Orthodontics: A Straight Perspective, From a Dental Hygienist’s Eyes

by Amy Currie, BSc, RDH

When my journey as a hygienist began over 15 years ago, never did I believe I would find myself fulfilled in a career as an orthodontic clinician.

As a fresh graduate with a suction in my left hand and a scaler in the right, I was going to save smiles, one tooth at a time! Soon after my hygiene career began it took me to the other side of the world – New Zealand– allowing me to not only explore new land and way of life, but also share knowledge and teach the benefits of good oral hygiene. Within this year, a new passion was ignited
in me while working on and creating hygiene care plans alongside the dentist. New Zealand is by no means a third world country, but routine hygiene care was still in the early developing days (and was anything but routine)!

After my time was up (aka expired work visa) I returned to Canada determined to change the world, again one tooth at a time. I scaled here and there between my maternity leaves still searching to find my groove, my niche to make a difference. As the saying goes “good things come to those who wait” and just over three years ago I had the opportunity to join forces at an orthodontic office that completely changed my life. I was no longer trying to “save” smiles one tooth at a time; I was helping create them… one tooth at a time!

From the outside, one may not fully understand the depths of knowledge that we as dental hygienists have; we are seeing this now more than ever, with collaboration within the medical field to the public eye. In the profession we understand the importance we make in people and for people through routine hygiene debridement appointments. But have you ever wondered what happens behind the scenes of those brackets, wires and elastics? What does a dental hygienist within the orthodontic realm really do? We are tracing the ceph, creating complex treatment plans alongside the orthodontist, collaborating not only with the general dentist, but perhaps having perio or endo clearance, maybe even surgeons for complex extractions or orthognathic surgery. There is no “typical” day in the ortho world and that excites me. In the clinical setting, we are not just powerchaing/o-tieng and changing wires; we are fitting bands to create various appliances, taking impressions and scanning for 3D models to fabricate retainers or appliances, including clear aligners, taking models for surgeons to use to hand articulate before jaw surgery, bonding and removing brackets, placing buttons and lingual wires, and, of course, photo shoots, cephs and pans to document progress to highlight a few.

Most orthodontists have an interactive observation program allowing young children to become familiar with the office while coaching not only the little smiles, but the parents/caregivers on what to expect or watch for in the coming years. When the last baby tooth is lost and the magic is about to happen, we have an inside track on their values and concerns with not only their smile, but their motivation, comfort level and confidence! This can make the process so much easier for the family and the team.
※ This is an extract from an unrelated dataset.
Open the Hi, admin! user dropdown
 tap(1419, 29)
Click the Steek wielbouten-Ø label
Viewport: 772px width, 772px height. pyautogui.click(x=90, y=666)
Early intervention can be key, be it a removable retainer to correct an anterior crossbite, an expander for posterior crossbite, or perhaps removing primary teeth to encourage positive eruption which can all help little problems from becoming “bigger” problems as the dentition continues to erupt. Oftentimes diagnosing congenitally missing teeth or “pegged” (Bolton Discrepancy/small) laterals can help the family create a plan while they still have options. Is their ideal treatment creating or maintaining space for future implant with bone preservation from the
primary tooth or extract and allow natural drift to aid in closing all space? These are treatment plan discussions that can begin the foundation of the smile into perspective and reality.
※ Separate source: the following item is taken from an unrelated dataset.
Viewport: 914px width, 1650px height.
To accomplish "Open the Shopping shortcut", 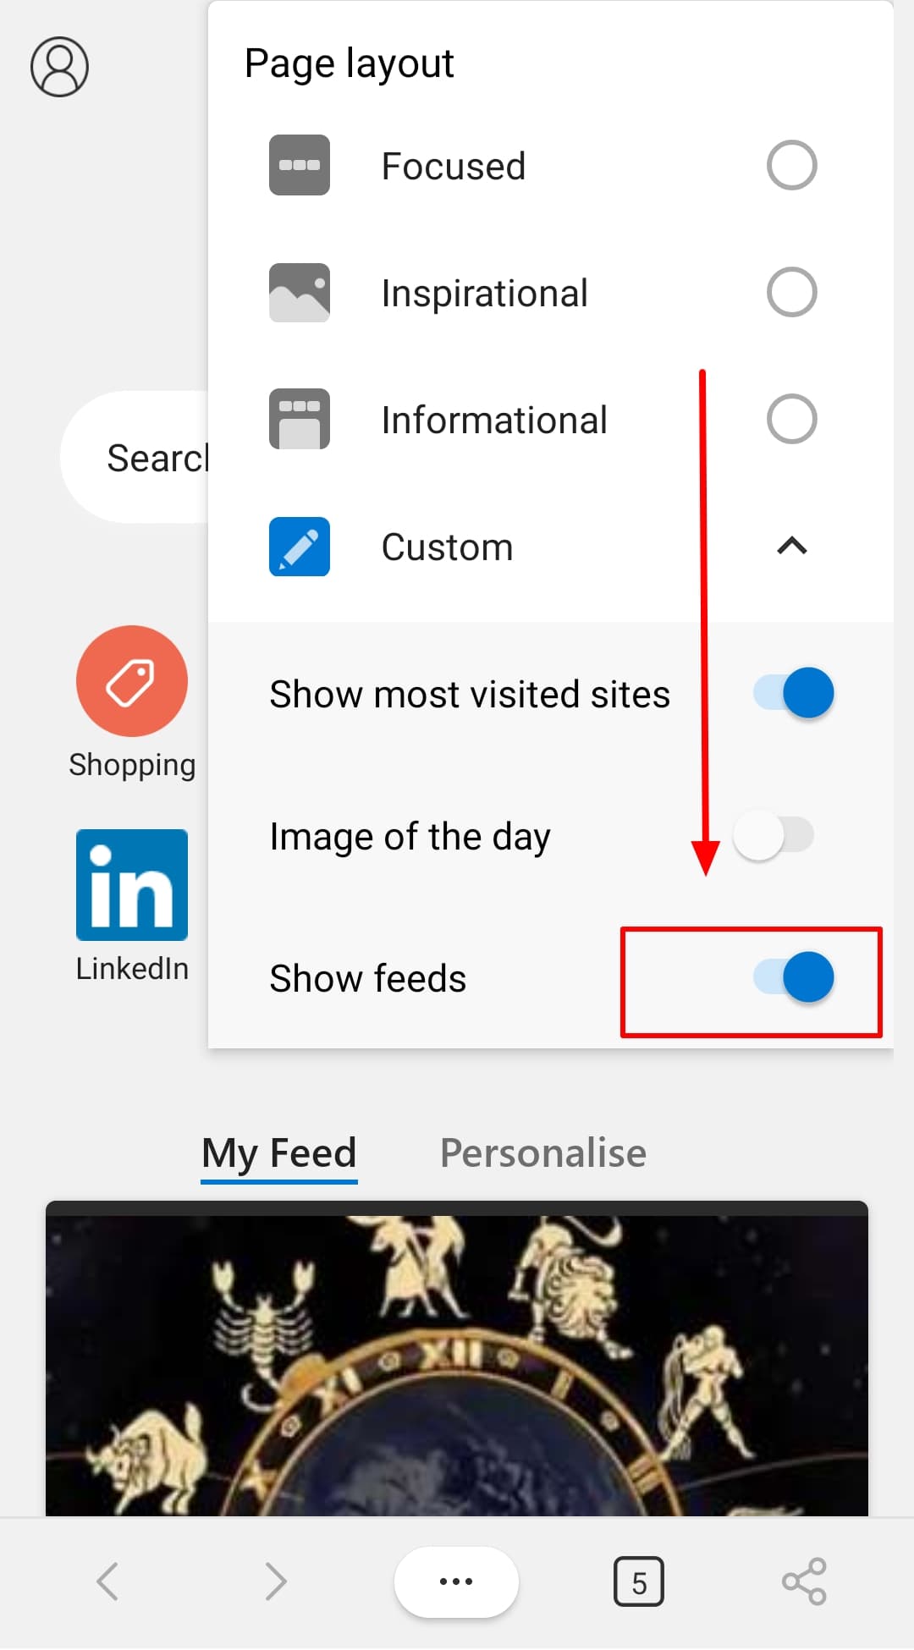I will (131, 680).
Once the smile and individual are ready for treatment, from both a dental and emotional readiness, there are many options to get the most optimal individualized results from bracket choices to clear aligners. This includes both the perspective, expectations and values of the patient, to the ideal treatment recommendations from the orthodontist and any consulting specialists. Expectations from all involved parties have to be managed and understood. Examples include aligners that are wonderful and convenient for tooth movement, but only work when they are in the
mouth! Thus, compliance needs to be understood.

As an orthodontic clinician I can see the smiles honestly being created one tooth at a time, both figuratively and literally. I have found my niche! Motivating and creating positive change in values is so rewarding. If you have found yourself reflecting in your career and looking for more, I encourage you to explore the opportunities within the orthodontic world! Seeing things unfold into a straight perspective, may be exactly what you need!

About the Author

Amy Currie is a Registered Dental Hygienist and Treatment Coordinator based in Kingston, Ont. She is a graduate of John Abbott College where she received her diploma for Restorative Dental Hygiene. She recently graduated from O’Hehir University with a Bachelor of Science in Oral Health Promotion.